“Cum/ex transactions.” A lucrative tax loophole that major German banks have been using. Spiegel reported the story on 28 Apr 2013, saying it had been broken by the Berlin Sunday version of Die Welt (Die Welt am Sonntag, WamS) but so far search results for it online are only turning up in Der Spiegel. The loophole, estimated to have cost the German government 12 billion euros so far, was created by corporate tax reform legislation of the SPD + Green Party coalition in 2002. Though discovered by officials shortly thereafter in 2002, and reported all the way up the chain of command, the loophole was not fixed by Hans Eichel (SPD) or his successor Peer Steinbrück (SPD, currently running against Angela Merkel for chancellor of Germany). Amendments to the law in 2007 made the situation worse, Spiegel reports that WamS reports. Wolfgang Schäuble (CDU) appears to have waited several years to fix the problem as well, though now the order appears to have gone out.
The problem was this: under certain circumstances capital gains tax could be reimbursed multiple times. After e.g. stocks or bonds were sold short but before they were bought back to conclude the transaction, German bureaucracy sometimes obscured to whom the stocks or bonds belonged: the person loaning the stock, the short seller or the end customer. The question would be trivial, say financial reporters, were it not for the fact that sometimes if the sale occurred right before a dividend the German IRS would erroneously issue more than one get-your-tax-back certificate for capital gains on the stock.
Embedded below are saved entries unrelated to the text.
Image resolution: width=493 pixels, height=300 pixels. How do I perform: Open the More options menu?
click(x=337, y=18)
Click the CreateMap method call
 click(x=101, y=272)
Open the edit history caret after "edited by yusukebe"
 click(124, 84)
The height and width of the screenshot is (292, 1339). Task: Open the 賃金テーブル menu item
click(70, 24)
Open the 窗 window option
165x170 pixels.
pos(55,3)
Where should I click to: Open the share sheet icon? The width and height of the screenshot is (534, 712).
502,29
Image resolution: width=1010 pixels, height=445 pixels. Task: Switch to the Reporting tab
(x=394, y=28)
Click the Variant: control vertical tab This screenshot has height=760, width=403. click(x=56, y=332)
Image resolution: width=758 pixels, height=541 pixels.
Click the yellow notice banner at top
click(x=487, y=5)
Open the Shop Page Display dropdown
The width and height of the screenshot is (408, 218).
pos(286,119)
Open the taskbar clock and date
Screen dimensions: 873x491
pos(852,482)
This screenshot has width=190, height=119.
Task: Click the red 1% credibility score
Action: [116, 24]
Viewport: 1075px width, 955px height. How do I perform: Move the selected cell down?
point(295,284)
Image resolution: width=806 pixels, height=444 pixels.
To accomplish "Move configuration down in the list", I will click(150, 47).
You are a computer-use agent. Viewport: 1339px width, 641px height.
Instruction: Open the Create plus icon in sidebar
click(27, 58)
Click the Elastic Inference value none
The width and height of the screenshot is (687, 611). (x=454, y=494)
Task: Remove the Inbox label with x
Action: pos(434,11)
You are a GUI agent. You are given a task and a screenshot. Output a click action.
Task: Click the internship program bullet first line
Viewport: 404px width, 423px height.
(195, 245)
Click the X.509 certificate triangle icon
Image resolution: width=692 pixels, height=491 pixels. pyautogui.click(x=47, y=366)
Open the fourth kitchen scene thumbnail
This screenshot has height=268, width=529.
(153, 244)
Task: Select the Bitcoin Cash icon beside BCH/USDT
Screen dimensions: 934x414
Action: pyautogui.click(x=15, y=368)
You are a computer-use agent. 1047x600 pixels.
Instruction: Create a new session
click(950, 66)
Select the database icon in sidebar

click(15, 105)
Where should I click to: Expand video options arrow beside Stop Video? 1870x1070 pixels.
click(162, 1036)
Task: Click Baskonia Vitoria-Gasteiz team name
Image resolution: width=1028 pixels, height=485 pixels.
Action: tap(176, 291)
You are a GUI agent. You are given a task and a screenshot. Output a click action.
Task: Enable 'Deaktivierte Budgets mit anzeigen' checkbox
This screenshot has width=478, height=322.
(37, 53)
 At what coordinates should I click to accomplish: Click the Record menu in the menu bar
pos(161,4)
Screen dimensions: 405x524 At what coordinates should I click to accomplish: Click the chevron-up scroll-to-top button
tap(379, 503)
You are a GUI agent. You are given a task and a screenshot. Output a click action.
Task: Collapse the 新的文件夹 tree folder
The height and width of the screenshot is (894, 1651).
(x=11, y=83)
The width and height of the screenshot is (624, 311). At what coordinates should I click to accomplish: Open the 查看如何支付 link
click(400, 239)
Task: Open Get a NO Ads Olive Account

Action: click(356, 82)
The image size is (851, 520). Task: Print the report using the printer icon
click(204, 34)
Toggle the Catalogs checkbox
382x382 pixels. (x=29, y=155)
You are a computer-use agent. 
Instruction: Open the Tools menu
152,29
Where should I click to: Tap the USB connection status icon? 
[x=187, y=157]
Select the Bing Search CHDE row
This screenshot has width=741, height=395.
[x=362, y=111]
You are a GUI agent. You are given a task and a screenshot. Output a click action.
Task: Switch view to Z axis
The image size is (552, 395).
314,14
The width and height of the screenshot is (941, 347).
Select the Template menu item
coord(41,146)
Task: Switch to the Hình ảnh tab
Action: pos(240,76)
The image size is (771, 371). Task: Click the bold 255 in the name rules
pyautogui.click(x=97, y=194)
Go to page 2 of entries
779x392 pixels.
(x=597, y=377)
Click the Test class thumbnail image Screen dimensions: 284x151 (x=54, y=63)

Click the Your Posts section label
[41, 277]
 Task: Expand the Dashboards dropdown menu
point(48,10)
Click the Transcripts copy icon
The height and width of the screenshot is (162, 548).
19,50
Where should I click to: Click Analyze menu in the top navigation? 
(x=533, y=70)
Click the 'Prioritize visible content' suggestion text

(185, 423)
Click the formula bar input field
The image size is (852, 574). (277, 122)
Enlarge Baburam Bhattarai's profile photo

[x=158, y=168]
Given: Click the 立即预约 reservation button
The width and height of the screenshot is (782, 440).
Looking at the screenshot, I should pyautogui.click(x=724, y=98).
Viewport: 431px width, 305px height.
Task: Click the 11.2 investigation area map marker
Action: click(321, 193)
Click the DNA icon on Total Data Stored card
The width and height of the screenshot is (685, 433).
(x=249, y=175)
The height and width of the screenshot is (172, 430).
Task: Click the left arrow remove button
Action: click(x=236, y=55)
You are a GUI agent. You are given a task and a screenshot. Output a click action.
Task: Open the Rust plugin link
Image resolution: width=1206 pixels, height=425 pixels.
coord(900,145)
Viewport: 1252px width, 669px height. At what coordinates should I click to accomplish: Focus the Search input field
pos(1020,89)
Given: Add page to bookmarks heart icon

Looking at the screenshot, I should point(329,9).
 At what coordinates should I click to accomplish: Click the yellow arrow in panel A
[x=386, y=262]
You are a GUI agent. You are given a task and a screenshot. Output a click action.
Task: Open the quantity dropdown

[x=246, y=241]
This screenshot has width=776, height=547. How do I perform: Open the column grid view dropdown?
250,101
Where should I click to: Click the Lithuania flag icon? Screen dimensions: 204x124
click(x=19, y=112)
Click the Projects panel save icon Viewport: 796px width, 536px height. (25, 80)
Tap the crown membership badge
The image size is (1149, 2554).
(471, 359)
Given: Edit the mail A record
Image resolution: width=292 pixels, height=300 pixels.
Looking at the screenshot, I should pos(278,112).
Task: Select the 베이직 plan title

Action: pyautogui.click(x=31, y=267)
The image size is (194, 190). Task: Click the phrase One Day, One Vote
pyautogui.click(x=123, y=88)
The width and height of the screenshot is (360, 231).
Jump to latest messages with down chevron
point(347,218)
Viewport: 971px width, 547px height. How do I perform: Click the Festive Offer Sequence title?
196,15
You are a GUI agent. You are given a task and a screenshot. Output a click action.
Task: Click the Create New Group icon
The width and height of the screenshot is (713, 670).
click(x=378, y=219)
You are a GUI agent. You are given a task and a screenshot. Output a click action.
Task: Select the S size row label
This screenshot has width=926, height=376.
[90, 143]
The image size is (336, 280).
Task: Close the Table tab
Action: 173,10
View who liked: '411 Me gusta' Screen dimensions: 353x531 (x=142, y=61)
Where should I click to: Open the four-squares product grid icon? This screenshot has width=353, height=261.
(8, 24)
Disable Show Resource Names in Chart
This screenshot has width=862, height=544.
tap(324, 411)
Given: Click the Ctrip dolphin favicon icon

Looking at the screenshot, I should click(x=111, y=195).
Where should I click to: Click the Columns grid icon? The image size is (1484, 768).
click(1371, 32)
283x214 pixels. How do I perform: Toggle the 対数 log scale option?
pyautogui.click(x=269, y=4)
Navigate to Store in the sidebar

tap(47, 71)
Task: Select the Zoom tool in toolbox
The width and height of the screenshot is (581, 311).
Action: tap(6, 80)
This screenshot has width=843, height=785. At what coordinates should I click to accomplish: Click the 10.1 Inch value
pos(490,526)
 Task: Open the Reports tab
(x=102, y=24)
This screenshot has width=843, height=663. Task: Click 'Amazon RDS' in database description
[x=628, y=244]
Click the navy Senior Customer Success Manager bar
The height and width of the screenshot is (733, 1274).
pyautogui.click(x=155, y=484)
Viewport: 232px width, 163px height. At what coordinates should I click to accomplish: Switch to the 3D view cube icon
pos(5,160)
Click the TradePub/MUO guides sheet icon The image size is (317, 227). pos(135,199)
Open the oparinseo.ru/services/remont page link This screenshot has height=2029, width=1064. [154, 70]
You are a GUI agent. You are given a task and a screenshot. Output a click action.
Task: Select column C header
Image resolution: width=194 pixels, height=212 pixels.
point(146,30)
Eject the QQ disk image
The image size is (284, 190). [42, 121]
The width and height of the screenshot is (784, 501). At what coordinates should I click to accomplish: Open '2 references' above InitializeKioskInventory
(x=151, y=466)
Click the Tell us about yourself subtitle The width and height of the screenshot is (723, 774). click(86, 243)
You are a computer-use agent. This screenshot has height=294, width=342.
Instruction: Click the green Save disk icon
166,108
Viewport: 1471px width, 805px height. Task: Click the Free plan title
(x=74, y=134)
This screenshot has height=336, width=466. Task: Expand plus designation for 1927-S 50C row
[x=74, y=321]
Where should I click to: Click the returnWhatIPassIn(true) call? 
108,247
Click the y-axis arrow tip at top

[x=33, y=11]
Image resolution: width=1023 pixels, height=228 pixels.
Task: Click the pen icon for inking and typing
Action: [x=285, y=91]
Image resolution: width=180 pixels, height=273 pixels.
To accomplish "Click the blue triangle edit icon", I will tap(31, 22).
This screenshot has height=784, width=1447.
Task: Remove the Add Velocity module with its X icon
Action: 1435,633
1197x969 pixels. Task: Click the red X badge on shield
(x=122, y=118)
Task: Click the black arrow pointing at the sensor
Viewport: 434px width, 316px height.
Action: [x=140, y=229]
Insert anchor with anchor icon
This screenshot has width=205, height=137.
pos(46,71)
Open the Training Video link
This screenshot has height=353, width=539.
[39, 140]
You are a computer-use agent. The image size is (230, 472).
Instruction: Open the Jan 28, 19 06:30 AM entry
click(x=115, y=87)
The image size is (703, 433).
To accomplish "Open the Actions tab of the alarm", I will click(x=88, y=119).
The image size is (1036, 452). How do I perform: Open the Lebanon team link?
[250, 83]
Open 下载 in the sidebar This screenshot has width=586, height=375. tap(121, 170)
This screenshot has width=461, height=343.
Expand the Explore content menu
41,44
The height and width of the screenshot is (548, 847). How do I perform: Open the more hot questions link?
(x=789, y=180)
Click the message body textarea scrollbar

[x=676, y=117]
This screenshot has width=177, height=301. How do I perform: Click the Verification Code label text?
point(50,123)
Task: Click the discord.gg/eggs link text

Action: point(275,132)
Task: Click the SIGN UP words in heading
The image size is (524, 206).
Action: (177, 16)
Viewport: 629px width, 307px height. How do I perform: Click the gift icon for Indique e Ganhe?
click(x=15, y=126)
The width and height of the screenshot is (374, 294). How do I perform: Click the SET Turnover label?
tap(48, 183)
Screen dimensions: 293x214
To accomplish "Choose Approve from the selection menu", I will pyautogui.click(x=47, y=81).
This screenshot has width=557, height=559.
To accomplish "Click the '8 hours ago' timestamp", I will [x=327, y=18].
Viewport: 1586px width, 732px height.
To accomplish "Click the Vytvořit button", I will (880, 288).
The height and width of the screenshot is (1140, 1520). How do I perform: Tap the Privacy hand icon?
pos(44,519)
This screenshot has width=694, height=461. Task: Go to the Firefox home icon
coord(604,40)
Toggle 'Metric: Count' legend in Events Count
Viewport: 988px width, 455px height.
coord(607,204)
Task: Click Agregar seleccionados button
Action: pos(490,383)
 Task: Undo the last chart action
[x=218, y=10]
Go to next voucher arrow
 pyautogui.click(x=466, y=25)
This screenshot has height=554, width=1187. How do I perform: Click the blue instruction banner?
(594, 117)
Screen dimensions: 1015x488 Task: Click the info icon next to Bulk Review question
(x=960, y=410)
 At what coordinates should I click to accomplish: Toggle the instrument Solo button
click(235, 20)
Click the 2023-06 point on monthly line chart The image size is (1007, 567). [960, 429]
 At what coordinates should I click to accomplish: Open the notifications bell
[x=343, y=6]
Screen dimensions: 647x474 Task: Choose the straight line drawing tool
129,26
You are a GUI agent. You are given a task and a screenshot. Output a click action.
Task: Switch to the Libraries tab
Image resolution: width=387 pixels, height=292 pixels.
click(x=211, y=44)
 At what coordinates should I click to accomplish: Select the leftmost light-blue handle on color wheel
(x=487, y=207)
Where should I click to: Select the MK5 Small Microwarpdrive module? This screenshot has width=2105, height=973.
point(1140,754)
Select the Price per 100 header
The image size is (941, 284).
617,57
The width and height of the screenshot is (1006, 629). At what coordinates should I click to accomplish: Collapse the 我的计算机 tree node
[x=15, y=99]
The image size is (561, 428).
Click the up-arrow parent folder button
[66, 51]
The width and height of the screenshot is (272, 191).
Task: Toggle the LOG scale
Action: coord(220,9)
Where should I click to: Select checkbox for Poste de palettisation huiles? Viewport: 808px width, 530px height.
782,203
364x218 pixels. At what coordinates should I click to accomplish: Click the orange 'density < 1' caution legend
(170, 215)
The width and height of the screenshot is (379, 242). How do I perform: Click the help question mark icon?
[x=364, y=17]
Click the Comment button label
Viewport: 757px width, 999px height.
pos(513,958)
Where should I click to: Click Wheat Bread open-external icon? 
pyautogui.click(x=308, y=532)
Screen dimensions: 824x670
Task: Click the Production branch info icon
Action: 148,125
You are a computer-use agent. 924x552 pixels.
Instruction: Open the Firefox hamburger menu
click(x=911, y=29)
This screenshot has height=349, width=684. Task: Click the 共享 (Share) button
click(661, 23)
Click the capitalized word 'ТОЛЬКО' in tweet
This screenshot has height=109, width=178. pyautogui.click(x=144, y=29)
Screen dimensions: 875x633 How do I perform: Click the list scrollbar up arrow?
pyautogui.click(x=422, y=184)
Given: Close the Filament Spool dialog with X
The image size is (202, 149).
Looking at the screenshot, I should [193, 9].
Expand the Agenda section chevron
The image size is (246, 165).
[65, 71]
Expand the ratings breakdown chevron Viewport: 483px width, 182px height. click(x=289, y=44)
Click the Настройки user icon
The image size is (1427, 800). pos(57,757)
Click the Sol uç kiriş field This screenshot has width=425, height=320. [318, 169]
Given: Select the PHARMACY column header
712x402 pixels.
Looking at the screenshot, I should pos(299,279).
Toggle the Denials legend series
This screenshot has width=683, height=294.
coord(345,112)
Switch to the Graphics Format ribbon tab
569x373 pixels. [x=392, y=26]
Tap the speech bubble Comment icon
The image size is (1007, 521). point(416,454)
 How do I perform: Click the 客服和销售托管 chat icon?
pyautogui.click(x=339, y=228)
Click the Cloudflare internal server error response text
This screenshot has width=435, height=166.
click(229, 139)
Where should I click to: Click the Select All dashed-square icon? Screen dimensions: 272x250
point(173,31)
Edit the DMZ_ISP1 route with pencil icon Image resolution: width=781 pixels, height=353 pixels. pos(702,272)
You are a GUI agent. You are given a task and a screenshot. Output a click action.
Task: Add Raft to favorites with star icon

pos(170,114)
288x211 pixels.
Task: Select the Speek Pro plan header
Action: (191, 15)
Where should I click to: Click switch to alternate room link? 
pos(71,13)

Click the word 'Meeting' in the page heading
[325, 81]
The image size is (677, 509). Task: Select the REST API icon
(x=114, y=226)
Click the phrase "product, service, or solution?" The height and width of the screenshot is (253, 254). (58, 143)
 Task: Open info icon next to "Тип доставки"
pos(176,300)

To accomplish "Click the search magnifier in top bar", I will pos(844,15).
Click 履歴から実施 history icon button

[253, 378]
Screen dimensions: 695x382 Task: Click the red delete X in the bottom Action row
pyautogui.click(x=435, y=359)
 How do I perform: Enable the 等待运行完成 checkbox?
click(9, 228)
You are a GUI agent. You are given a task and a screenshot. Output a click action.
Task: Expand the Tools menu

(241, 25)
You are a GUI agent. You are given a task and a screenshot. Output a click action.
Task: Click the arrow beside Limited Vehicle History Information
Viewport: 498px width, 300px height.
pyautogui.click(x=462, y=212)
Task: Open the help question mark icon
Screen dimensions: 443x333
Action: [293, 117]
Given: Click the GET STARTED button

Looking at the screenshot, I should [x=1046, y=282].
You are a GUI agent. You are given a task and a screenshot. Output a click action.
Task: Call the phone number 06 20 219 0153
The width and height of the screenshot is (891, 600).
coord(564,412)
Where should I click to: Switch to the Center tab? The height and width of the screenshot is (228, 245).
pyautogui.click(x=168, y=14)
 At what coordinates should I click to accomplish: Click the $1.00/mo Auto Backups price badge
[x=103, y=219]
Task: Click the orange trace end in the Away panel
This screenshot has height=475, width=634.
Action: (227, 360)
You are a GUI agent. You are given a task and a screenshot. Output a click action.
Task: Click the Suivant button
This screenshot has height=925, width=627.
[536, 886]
Honest people would ignore the unearned get-your-tax-back certificate, but others would deliberately game the system to get the treasury to reimburse them these taxes even conceivably more than five times, said professor Heribert Anzinger of the University of Ulm.
This looks like the dividend stripping loophole HypoVereinsBank and others were reported in 2012 to have used to extract money from the German fiscus. Etymologically, Wikipedia contributors explain, when a company’s general assembly of shareholders decides to issue a dividend, the dividend is usually issued the day after the assembly meeting, called the “ex day” (“Ex-Dividende”). The day before the ex day is called the cum day, for arcane reasons.